Dataset entries:

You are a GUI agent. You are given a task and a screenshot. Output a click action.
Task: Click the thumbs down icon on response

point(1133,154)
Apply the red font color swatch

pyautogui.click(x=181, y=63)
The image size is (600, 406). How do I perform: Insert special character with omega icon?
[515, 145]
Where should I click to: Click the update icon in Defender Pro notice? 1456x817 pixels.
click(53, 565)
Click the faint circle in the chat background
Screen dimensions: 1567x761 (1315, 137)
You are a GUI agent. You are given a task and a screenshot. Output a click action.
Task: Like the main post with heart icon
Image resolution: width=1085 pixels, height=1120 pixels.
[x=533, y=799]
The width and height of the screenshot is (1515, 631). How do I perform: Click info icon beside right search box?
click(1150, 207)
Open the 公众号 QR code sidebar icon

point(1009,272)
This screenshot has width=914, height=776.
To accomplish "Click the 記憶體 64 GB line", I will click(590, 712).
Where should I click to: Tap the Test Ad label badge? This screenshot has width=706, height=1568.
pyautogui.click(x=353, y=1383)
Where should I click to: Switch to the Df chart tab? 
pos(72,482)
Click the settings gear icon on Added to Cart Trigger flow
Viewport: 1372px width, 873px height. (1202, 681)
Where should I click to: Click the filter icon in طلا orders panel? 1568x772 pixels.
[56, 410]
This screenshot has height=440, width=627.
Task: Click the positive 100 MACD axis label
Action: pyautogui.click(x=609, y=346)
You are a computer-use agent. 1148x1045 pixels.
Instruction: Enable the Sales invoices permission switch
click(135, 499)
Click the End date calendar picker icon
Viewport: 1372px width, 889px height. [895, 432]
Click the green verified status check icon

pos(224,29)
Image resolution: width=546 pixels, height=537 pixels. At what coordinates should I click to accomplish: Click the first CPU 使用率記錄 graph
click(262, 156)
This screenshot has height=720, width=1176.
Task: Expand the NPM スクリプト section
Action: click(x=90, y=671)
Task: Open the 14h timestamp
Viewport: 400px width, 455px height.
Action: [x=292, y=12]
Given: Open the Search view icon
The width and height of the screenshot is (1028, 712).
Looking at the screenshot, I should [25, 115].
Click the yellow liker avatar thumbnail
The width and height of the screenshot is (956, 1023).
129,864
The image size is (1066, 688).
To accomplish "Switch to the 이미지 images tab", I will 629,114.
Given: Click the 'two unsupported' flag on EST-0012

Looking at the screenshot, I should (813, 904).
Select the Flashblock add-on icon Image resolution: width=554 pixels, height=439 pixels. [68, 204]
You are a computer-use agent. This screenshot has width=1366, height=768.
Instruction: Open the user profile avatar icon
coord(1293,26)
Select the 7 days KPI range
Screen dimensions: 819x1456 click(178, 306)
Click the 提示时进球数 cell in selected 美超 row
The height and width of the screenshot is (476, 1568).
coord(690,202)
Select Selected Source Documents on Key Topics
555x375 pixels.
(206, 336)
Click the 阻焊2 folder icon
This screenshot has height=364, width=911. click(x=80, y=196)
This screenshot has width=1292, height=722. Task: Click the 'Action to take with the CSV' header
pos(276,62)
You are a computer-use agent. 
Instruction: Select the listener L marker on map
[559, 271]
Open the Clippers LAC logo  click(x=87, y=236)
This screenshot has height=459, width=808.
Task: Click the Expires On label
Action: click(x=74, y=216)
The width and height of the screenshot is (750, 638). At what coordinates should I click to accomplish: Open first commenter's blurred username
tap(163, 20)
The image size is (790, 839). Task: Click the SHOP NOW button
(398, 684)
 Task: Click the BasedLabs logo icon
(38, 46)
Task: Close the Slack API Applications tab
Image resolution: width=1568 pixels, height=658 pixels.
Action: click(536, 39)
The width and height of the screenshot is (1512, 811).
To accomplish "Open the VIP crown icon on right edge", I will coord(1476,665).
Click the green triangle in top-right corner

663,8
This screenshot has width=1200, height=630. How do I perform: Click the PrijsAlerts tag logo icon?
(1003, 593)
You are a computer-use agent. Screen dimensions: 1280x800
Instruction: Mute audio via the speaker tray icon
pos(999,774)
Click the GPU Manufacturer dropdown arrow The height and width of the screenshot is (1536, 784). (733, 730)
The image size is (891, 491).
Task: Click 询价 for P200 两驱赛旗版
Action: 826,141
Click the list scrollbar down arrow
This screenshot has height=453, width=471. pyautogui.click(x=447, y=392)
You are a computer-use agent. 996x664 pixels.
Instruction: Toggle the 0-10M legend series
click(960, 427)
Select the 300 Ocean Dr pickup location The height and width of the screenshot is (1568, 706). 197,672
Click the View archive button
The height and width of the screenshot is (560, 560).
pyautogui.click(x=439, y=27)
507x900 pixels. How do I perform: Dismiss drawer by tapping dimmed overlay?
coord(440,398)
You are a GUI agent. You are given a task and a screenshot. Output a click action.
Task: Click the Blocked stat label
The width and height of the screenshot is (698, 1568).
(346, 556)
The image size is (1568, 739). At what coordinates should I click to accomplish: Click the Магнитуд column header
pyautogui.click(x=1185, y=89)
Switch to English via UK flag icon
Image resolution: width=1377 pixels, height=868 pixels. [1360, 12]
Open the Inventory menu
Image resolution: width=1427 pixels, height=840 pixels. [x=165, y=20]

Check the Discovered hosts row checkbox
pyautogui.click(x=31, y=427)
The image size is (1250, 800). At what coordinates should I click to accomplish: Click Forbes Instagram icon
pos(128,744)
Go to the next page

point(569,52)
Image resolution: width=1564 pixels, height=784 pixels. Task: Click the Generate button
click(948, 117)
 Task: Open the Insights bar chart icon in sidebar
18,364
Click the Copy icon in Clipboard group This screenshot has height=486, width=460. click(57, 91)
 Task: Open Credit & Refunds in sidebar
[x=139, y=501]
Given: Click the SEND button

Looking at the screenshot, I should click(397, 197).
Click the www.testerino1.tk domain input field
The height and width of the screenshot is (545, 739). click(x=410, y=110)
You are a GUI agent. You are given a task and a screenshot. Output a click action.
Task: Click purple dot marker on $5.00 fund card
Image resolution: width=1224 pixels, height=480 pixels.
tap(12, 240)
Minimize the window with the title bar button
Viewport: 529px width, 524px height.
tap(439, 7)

Problem requirements:
Reprint the entries above in full, exactly as they are.

Expected answer:
You are a GUI agent. You are given a task and a screenshot. Output a click action.
Task: Click the thumbs down icon on response

point(1133,154)
Apply the red font color swatch

pyautogui.click(x=181, y=63)
The image size is (600, 406). How do I perform: Insert special character with omega icon?
[515, 145]
Where should I click to: Click the update icon in Defender Pro notice? 1456x817 pixels.
click(53, 565)
Click the faint circle in the chat background
Screen dimensions: 1567x761 (1315, 137)
You are a GUI agent. You are given a task and a screenshot. Output a click action.
Task: Like the main post with heart icon
Image resolution: width=1085 pixels, height=1120 pixels.
[x=533, y=799]
The width and height of the screenshot is (1515, 631). How do I perform: Click info icon beside right search box?
click(1150, 207)
Open the 公众号 QR code sidebar icon

point(1009,272)
This screenshot has width=914, height=776.
To accomplish "Click the 記憶體 64 GB line", I will click(590, 712).
Where should I click to: Tap the Test Ad label badge? This screenshot has width=706, height=1568.
pyautogui.click(x=353, y=1383)
Where should I click to: Switch to the Df chart tab? 
pos(72,482)
Click the settings gear icon on Added to Cart Trigger flow
Viewport: 1372px width, 873px height. (1202, 681)
Where should I click to: Click the filter icon in طلا orders panel? 1568x772 pixels.
[56, 410]
This screenshot has height=440, width=627.
Task: Click the positive 100 MACD axis label
Action: pyautogui.click(x=609, y=346)
You are a computer-use agent. 1148x1045 pixels.
Instruction: Enable the Sales invoices permission switch
click(135, 499)
Click the End date calendar picker icon
Viewport: 1372px width, 889px height. [895, 432]
Click the green verified status check icon

pos(224,29)
Image resolution: width=546 pixels, height=537 pixels. At what coordinates should I click to accomplish: Click the first CPU 使用率記錄 graph
click(262, 156)
This screenshot has height=720, width=1176.
Task: Expand the NPM スクリプト section
Action: click(x=90, y=671)
Task: Open the 14h timestamp
Viewport: 400px width, 455px height.
Action: [x=292, y=12]
Given: Open the Search view icon
The width and height of the screenshot is (1028, 712).
Looking at the screenshot, I should [25, 115].
Click the yellow liker avatar thumbnail
The width and height of the screenshot is (956, 1023).
129,864
The image size is (1066, 688).
To accomplish "Switch to the 이미지 images tab", I will 629,114.
Given: Click the 'two unsupported' flag on EST-0012

Looking at the screenshot, I should (813, 904).
Select the Flashblock add-on icon Image resolution: width=554 pixels, height=439 pixels. [68, 204]
You are a computer-use agent. This screenshot has width=1366, height=768.
Instruction: Open the user profile avatar icon
coord(1293,26)
Select the 7 days KPI range
Screen dimensions: 819x1456 click(178, 306)
Click the 提示时进球数 cell in selected 美超 row
The height and width of the screenshot is (476, 1568).
coord(690,202)
Select Selected Source Documents on Key Topics
555x375 pixels.
(206, 336)
Click the 阻焊2 folder icon
This screenshot has height=364, width=911. click(x=80, y=196)
This screenshot has width=1292, height=722. Task: Click the 'Action to take with the CSV' header
pos(276,62)
You are a computer-use agent. 
Instruction: Select the listener L marker on map
[559, 271]
Open the Clippers LAC logo  click(x=87, y=236)
This screenshot has height=459, width=808.
Task: Click the Expires On label
Action: click(x=74, y=216)
The width and height of the screenshot is (750, 638). At what coordinates should I click to accomplish: Open first commenter's blurred username
tap(163, 20)
The image size is (790, 839). Task: Click the SHOP NOW button
(398, 684)
 Task: Click the BasedLabs logo icon
(38, 46)
Task: Close the Slack API Applications tab
Image resolution: width=1568 pixels, height=658 pixels.
Action: click(536, 39)
The width and height of the screenshot is (1512, 811).
To accomplish "Open the VIP crown icon on right edge", I will coord(1476,665).
Click the green triangle in top-right corner

663,8
This screenshot has width=1200, height=630. How do I perform: Click the PrijsAlerts tag logo icon?
(1003, 593)
You are a computer-use agent. Screen dimensions: 1280x800
Instruction: Mute audio via the speaker tray icon
pos(999,774)
Click the GPU Manufacturer dropdown arrow The height and width of the screenshot is (1536, 784). (733, 730)
The image size is (891, 491).
Task: Click 询价 for P200 两驱赛旗版
Action: 826,141
Click the list scrollbar down arrow
This screenshot has height=453, width=471. pyautogui.click(x=447, y=392)
You are a computer-use agent. 996x664 pixels.
Instruction: Toggle the 0-10M legend series
click(960, 427)
Select the 300 Ocean Dr pickup location The height and width of the screenshot is (1568, 706). 197,672
Click the View archive button
The height and width of the screenshot is (560, 560).
pyautogui.click(x=439, y=27)
507x900 pixels. How do I perform: Dismiss drawer by tapping dimmed overlay?
coord(440,398)
You are a GUI agent. You are given a task and a screenshot. Output a click action.
Task: Click the Blocked stat label
The width and height of the screenshot is (698, 1568).
(346, 556)
The image size is (1568, 739). At what coordinates should I click to accomplish: Click the Магнитуд column header
pyautogui.click(x=1185, y=89)
Switch to English via UK flag icon
Image resolution: width=1377 pixels, height=868 pixels. [1360, 12]
Open the Inventory menu
Image resolution: width=1427 pixels, height=840 pixels. [x=165, y=20]

Check the Discovered hosts row checkbox
pyautogui.click(x=31, y=427)
The image size is (1250, 800). At what coordinates should I click to accomplish: Click Forbes Instagram icon
pos(128,744)
Go to the next page

point(569,52)
Image resolution: width=1564 pixels, height=784 pixels. Task: Click the Generate button
click(948, 117)
 Task: Open the Insights bar chart icon in sidebar
18,364
Click the Copy icon in Clipboard group This screenshot has height=486, width=460. click(57, 91)
 Task: Open Credit & Refunds in sidebar
[x=139, y=501]
Given: Click the SEND button

Looking at the screenshot, I should click(397, 197).
Click the www.testerino1.tk domain input field
The height and width of the screenshot is (545, 739). click(x=410, y=110)
You are a GUI agent. You are given a task and a screenshot. Output a click action.
Task: Click purple dot marker on $5.00 fund card
Image resolution: width=1224 pixels, height=480 pixels.
tap(12, 240)
Minimize the window with the title bar button
Viewport: 529px width, 524px height.
tap(439, 7)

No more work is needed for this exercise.